> _WHAT IS NEEDED_
Beneath this line are entries. Copy the range from the line with "Pick Beef Fried Rice quart $14.22" to the line with "Task: Toggle the 2020 year checkbox", ends included, exactly; leave pictures out.
───── GIVEN DATA ─────
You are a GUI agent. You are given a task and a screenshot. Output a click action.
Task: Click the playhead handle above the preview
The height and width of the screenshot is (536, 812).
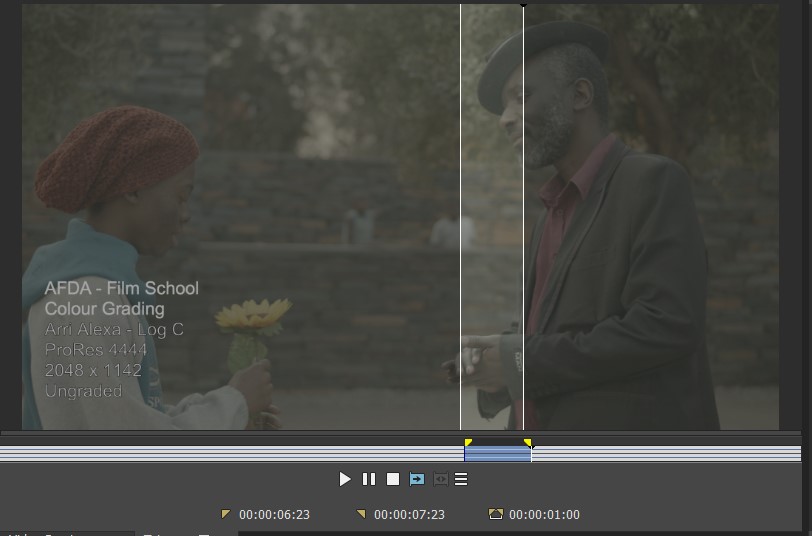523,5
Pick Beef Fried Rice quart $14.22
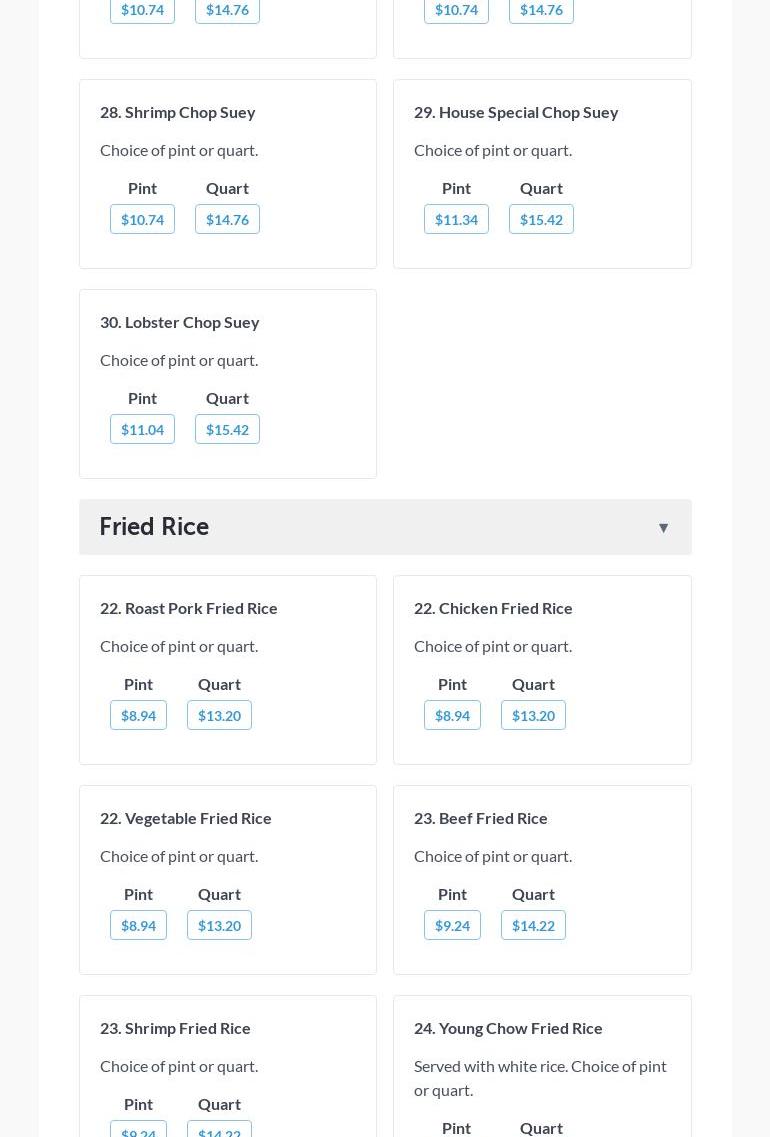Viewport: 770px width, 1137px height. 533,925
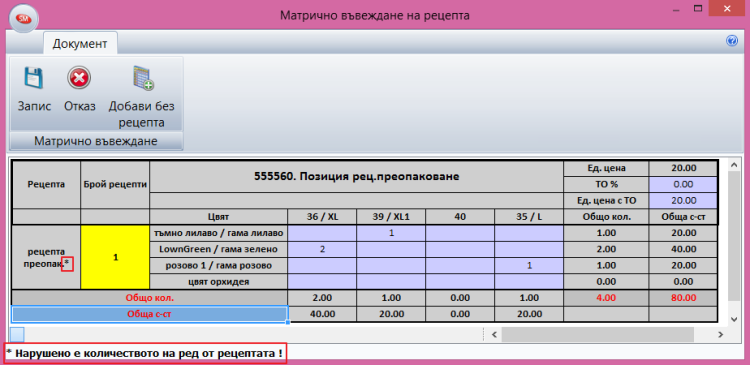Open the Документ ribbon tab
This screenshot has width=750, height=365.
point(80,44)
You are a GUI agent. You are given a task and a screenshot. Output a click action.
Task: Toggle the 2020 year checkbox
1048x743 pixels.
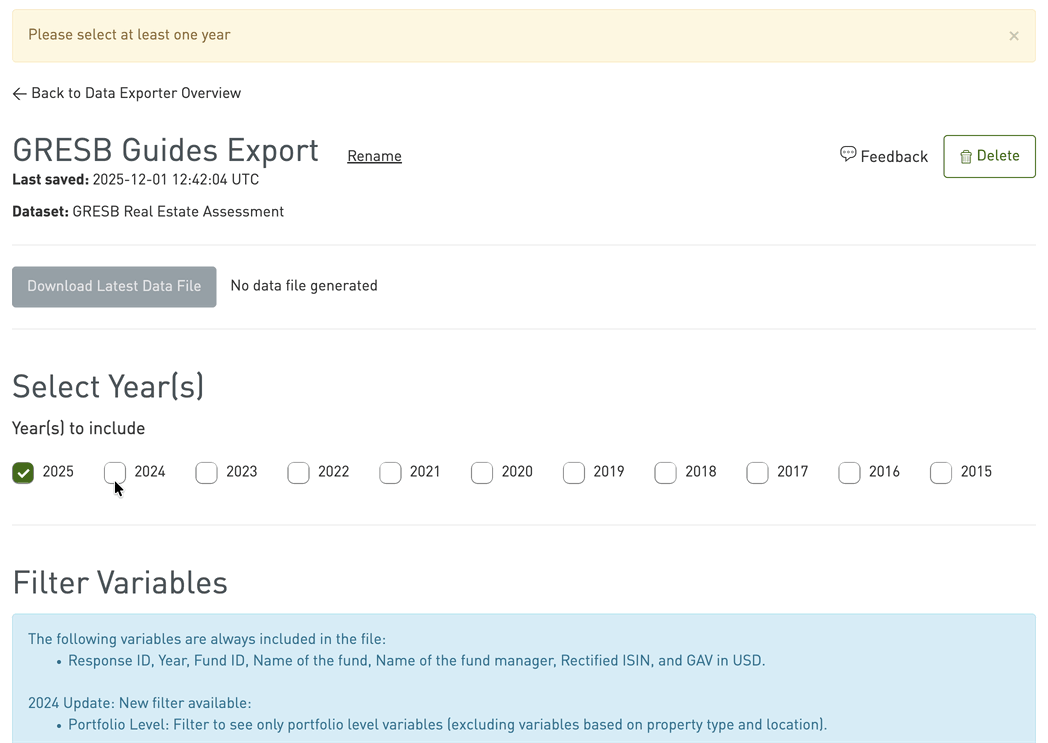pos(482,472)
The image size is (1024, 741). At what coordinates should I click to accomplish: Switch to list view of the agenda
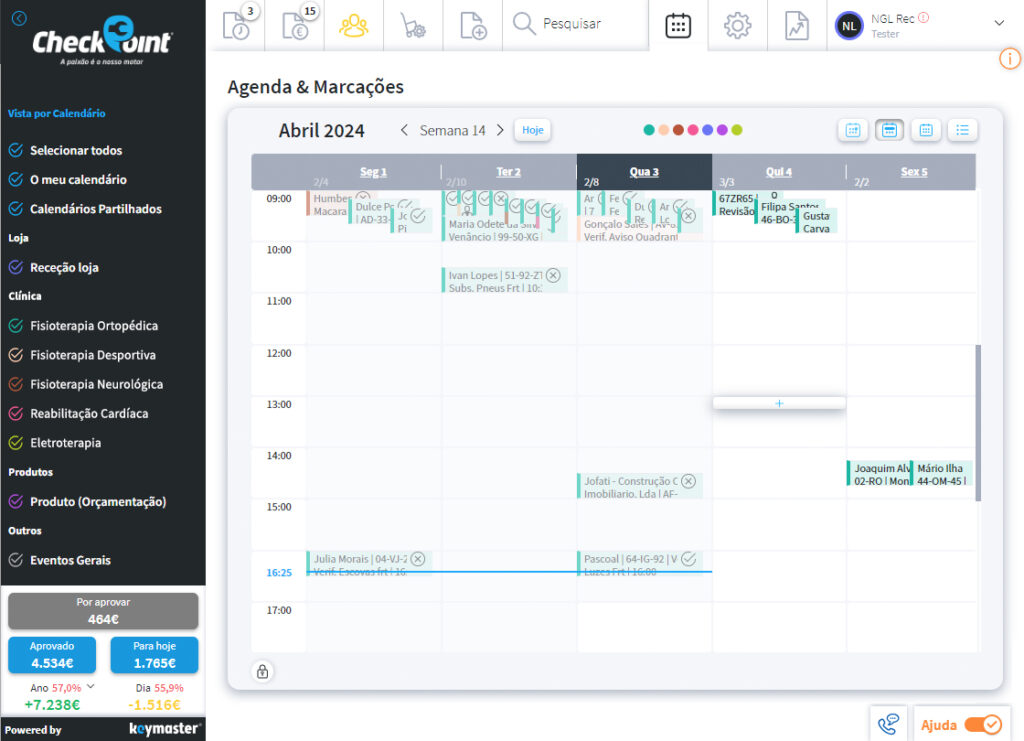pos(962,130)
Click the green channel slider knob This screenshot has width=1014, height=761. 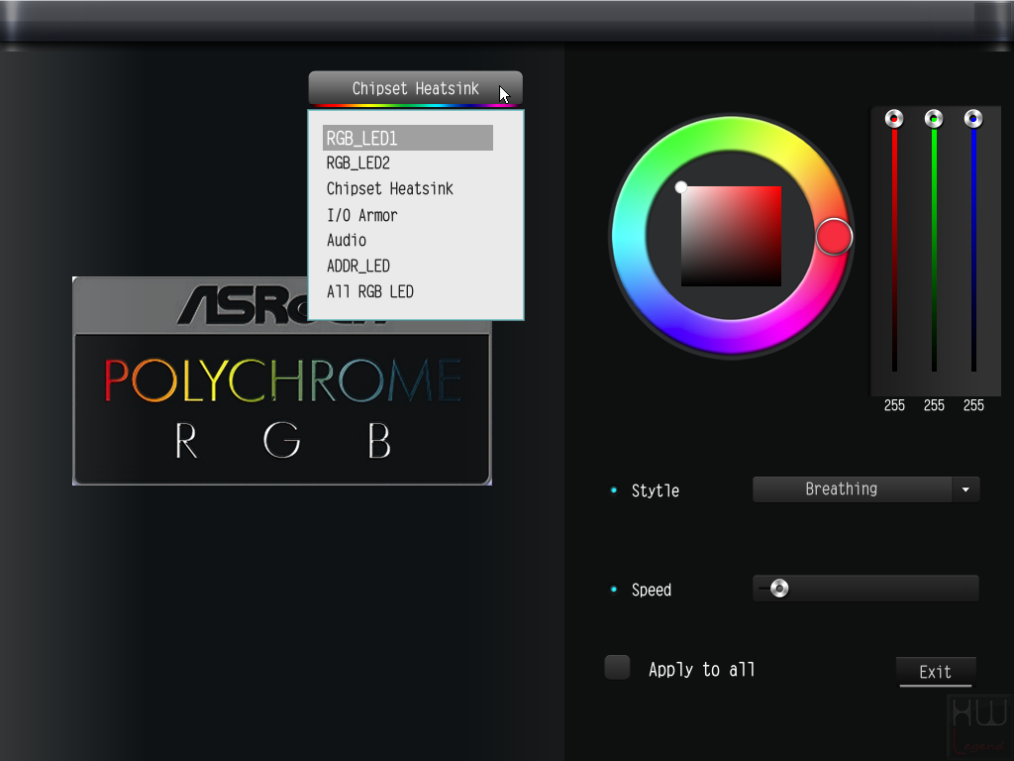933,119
─────
> _ANSWER BELOW_
Pick Beef Fried Rice quart $14.22
Viewport: 770px width, 1137px height. 533,925
Open the Документ ribbon tab
This screenshot has width=750, height=365.
point(80,44)
You are a GUI agent. You are given a task and a screenshot. Output a click action.
Task: Toggle the 2020 year checkbox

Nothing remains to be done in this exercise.